* Excerpted text
[START]

Yioop_V9.5_Source_Code

WordIterator extends IndexBundleIterator
in package

Application

Used to iterate through the documents associated with a word in an IndexArchiveBundle. It also makes it easy to get the summaries of these documents.

A description of how words and the documents containing them are stored is given in the documentation of IndexArchiveBundle.

DOC_RANK_WEIGHT

Weighting factor to multiply to make a doc-rank (approximate score of document based on its position in the index (when crawled)).


    public
        mixed
    DOC_RANK_WEIGHT
    = 50

This weight affects the amount doc_rank determines the overall score of a document.

HOST_KEY_POS

Host Key position + 1 (first char says doc, inlink or external link)


    public
        mixed
    HOST_KEY_POS
    = 17

KEY_LEN

Length of a doc key part


    public
        mixed
    KEY_LEN
    = 8

RESULTS_PER_BLOCK

Default number of documents returned for each block (at most)


    public
        int
    RESULTS_PER_BLOCK
    = 200

$archive_file


    public
        int
    $archive_file

$avg_items_per_partition


    public
        int
    $avg_items_per_partition

$base64_word_key

Word key above in our modified base 64 encoding


    public
        string
    $base64_word_key

$count_block

The number of documents in the current block


    public
        int
    $count_block

$current_block_fresh

Says whether the value in $this->count_block is up to date


    public
        bool
    $current_block_fresh

$current_doc_offset

The current value of the doc_offset of current posting if known


    public
        int
    $current_doc_offset

$current_generation

Numeric number of current shard


    public
        int
    $current_generation

$current_offset

The current byte offset in the IndexShard (if older index)

[END]

* Information shown

[START]

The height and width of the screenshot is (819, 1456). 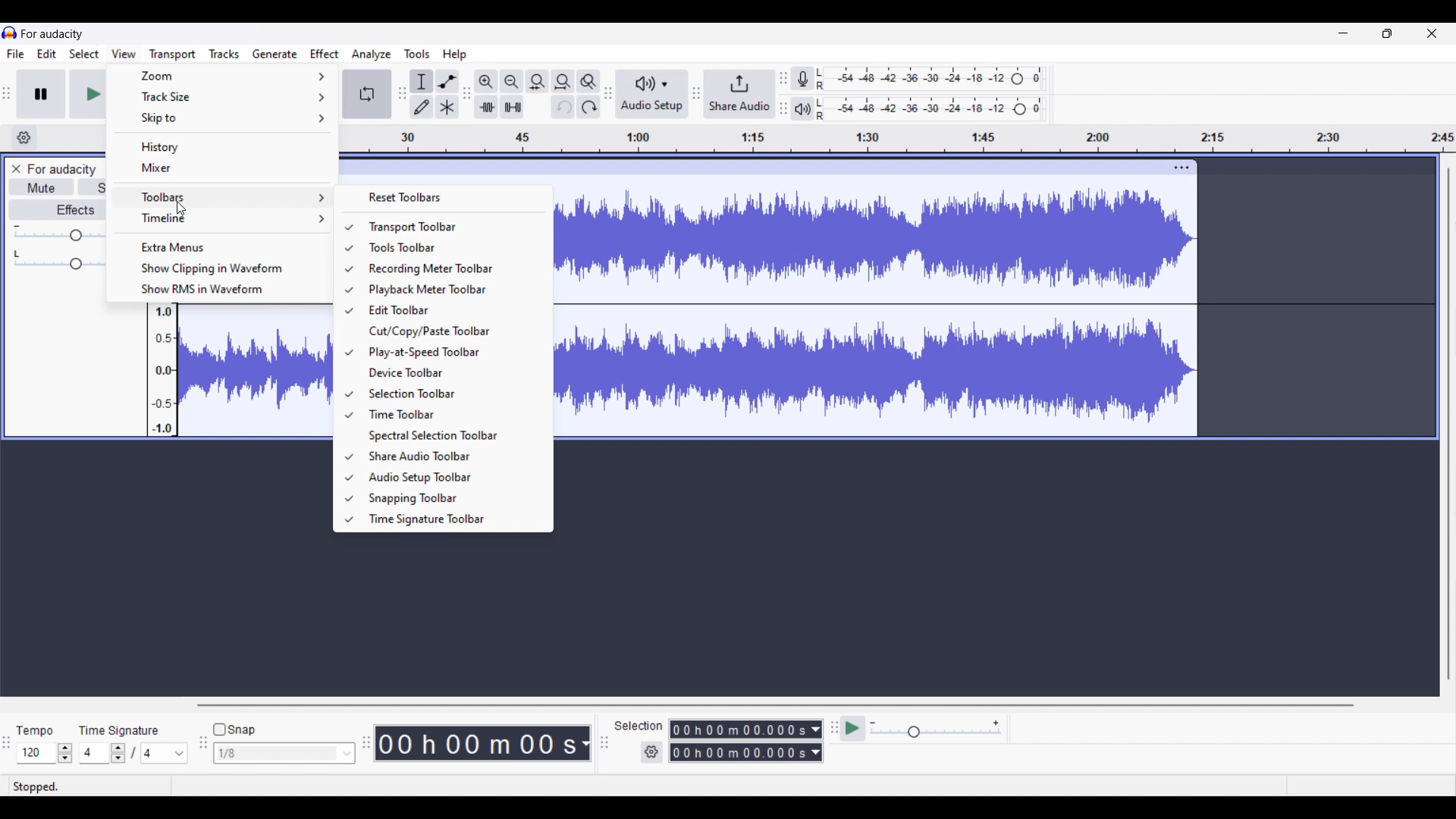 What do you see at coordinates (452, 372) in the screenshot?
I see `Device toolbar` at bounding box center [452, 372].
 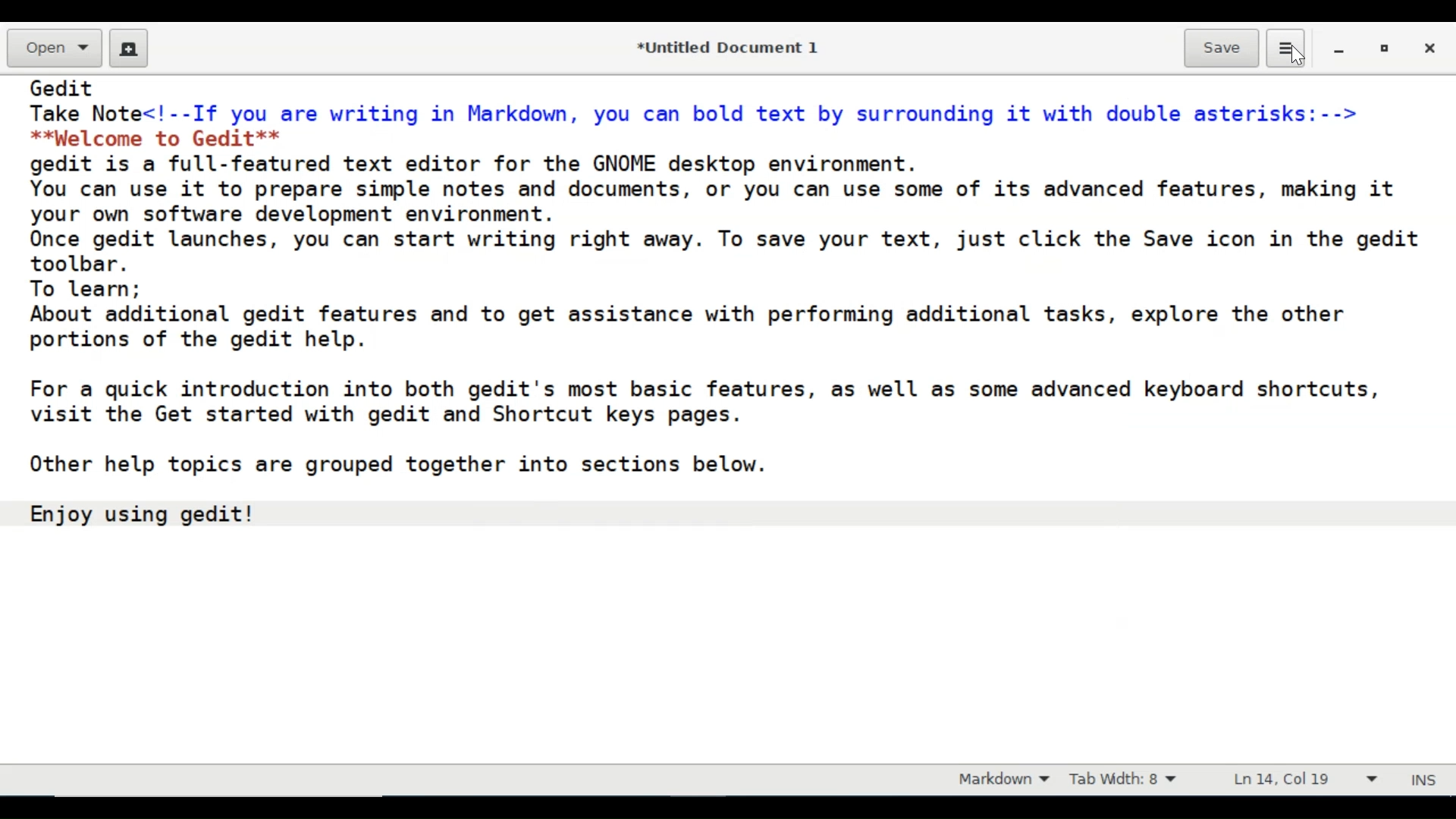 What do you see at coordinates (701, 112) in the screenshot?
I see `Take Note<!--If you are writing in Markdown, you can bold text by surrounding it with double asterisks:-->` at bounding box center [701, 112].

[END]

* Short problem
Print everything in the WordIterator class documentation from "Weighting factor to" down to "or external link)", word for word.

* Output of the exercise
Weighting factor to multiply to make a doc-rank (approximate score of document based on its position in the index (when crawled)).


    public
        mixed
    DOC_RANK_WEIGHT
    = 50

This weight affects the amount doc_rank determines the overall score of a document.

HOST_KEY_POS

Host Key position + 1 (first char says doc, inlink or external link)